A few decades ago, when the crowds became unmanageable, the Tirumala Tirupati Devasthanam created enclosures for the devotees to wait, while they regulated the darshan and entry into the temple. This system, refined through time, had be improved and improvised to reduce waiting time. Even then, on festivals and days special to the Lord, the crowds surge and waiting times increase.
So what is special about Tirupati? The story goes back to the time of Hiranyaksa, the rakshasa, due to whose acts, Bhoomadevi or the earth sank to the bottom of the ocean. In order to kill the rakshasa and rescue her, Lord Vishnu took the form of the Varaha or the boar, to bring her back to float on the top of the ocean called Garbhodaka as the earth always did. Now Bhoomadevi is believed to be Lakshmi incarnate, Lakshmi who is the consort of Lord Vishnu. Thus rescued by him, she was happy to be united with her Lord. All this took place in Satya Yuga.
Life on earth revived and Lord Varaha decided to settle on it with his consort. So he asked the divine serpent Adishesha to come down on earth. He also asked his vahana, Garuda, to bring the Tirumala hill down from his divine abode, Vaikunta. Adishesha coiled into one of the seven hills which came to be called Seshagiri, and Tirumala, brought down from Vaikunta, also became one of the seven, together called the Seshadri, part of the Seshachalam range of hills. The place at that time, began to be called the Varaha Kshetram or the abode of Varaha.
Fast forward to Kali Yuga. A time when man’s goodness is at an all-time low.
In Vaikuntha, Goddess Lakshmi sees her husband insulted by Sage Brughu, who delivers a kick to Lord Vishnu on the chest. Unable to bear watching her husband so humiliated, the Goddess left Vaikunta and went down to earth.
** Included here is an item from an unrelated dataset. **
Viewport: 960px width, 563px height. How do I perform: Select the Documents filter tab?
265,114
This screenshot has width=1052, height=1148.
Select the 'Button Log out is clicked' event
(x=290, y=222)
It is believed that she descended to Kolhapur, where the very famous temple to Mahalakshmi now is.
Unable to bear the separation from his beloved, Lord Vishnu came down to earth as well, as Srinivasa. Here, in a series of events, Lord Srinivasa was wed to Padmavati, a reincarnation of Goddess Lakshmi herself. Their wedding was funded by Lord Kubera. Lord Srinivasa was wed to Goddess Lakshmi as well. They settled at Venkatadri, another name for Tirumala-Tirupati. The wedding is even now celebrated as the Kalyana Utsavam.
Lord Srinivasa is said to have come to earth to help devotees during Kali Yuga, a time when goodness would be at an all-time low. During this period, prayers to him would be fulfilled. He would also support his devotees through good times and bad. Devotees always visit Goddess Padmavati, who is at the foothills first, before going up for a darshan of Srinivasa.
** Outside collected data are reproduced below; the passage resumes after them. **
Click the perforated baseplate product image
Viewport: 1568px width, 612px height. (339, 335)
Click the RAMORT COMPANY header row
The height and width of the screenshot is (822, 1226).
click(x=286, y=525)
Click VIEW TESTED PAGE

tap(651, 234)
Historically too, what was once a small temple that was hidden and worshipped by forest dwellers, has been built upon and expanded by various kings and dynasties. King Tondaman is said to have built the first structure for what has now become a giant temple complex.
Another was Princess Samavai of the Pallavas, who not just offered jewellery, but also established the practice of giving offerings to the Lord. This has been gleaned from some of the early inscriptions (614 AD) on the temple itself. The Cholas too contributed to the temple in many ways.
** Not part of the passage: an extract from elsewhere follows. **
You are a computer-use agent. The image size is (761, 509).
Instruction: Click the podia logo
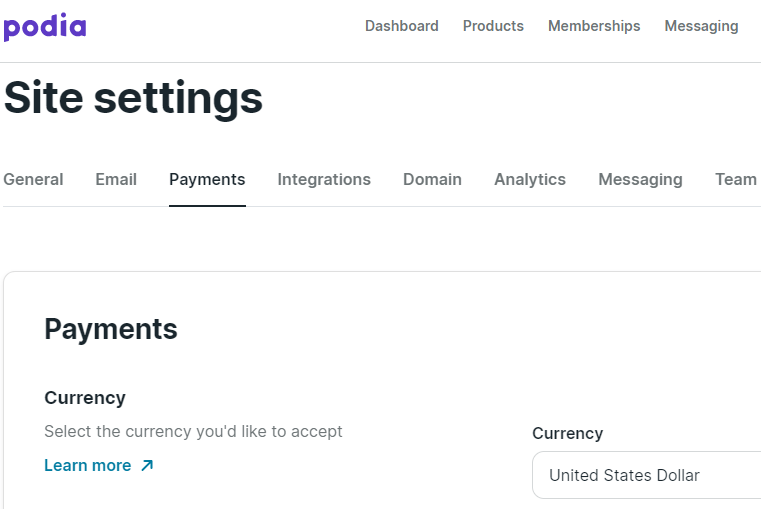click(x=45, y=27)
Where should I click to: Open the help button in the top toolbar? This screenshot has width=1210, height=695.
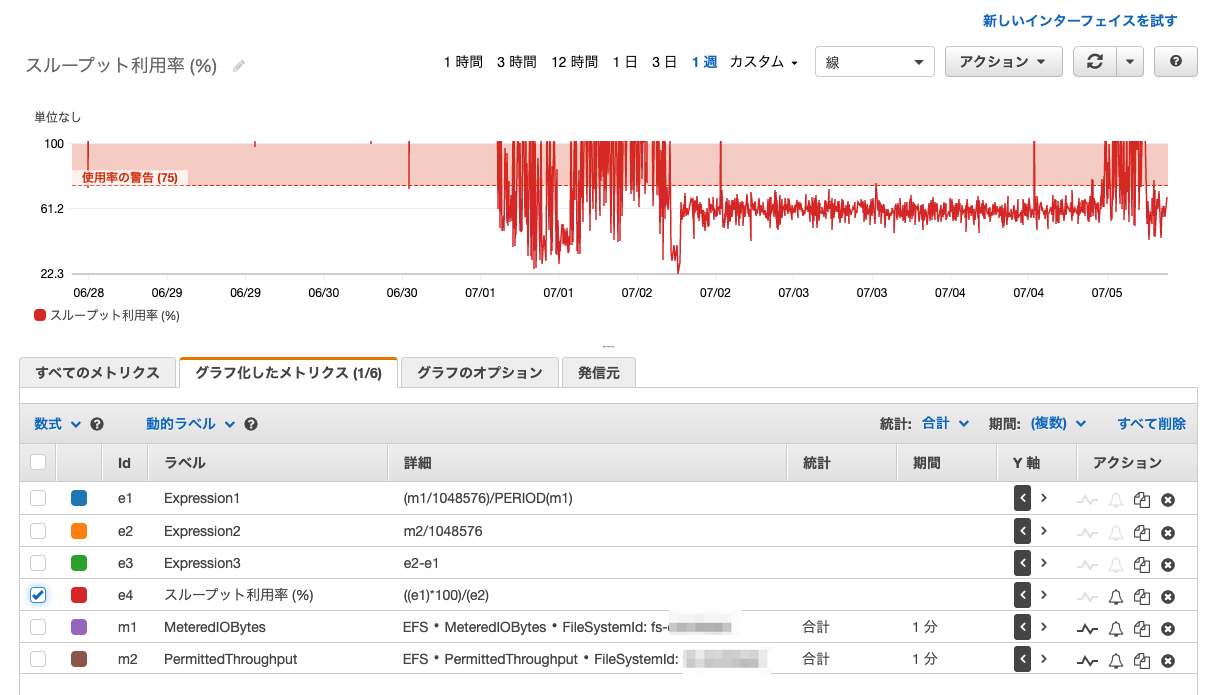click(1175, 61)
Today, Tirumala continues to be a favoured pilgrim spot. The call of the Lord Srinivasa, say devotees, brings them there. Despite the heat and dust of the crowds, the long queues and hours spent in wait, one glimpse of Venkateswara or Srinivasa, satisfies the devotee.
Tirupati only grows in popularity as belief always gives the individual a path of hope.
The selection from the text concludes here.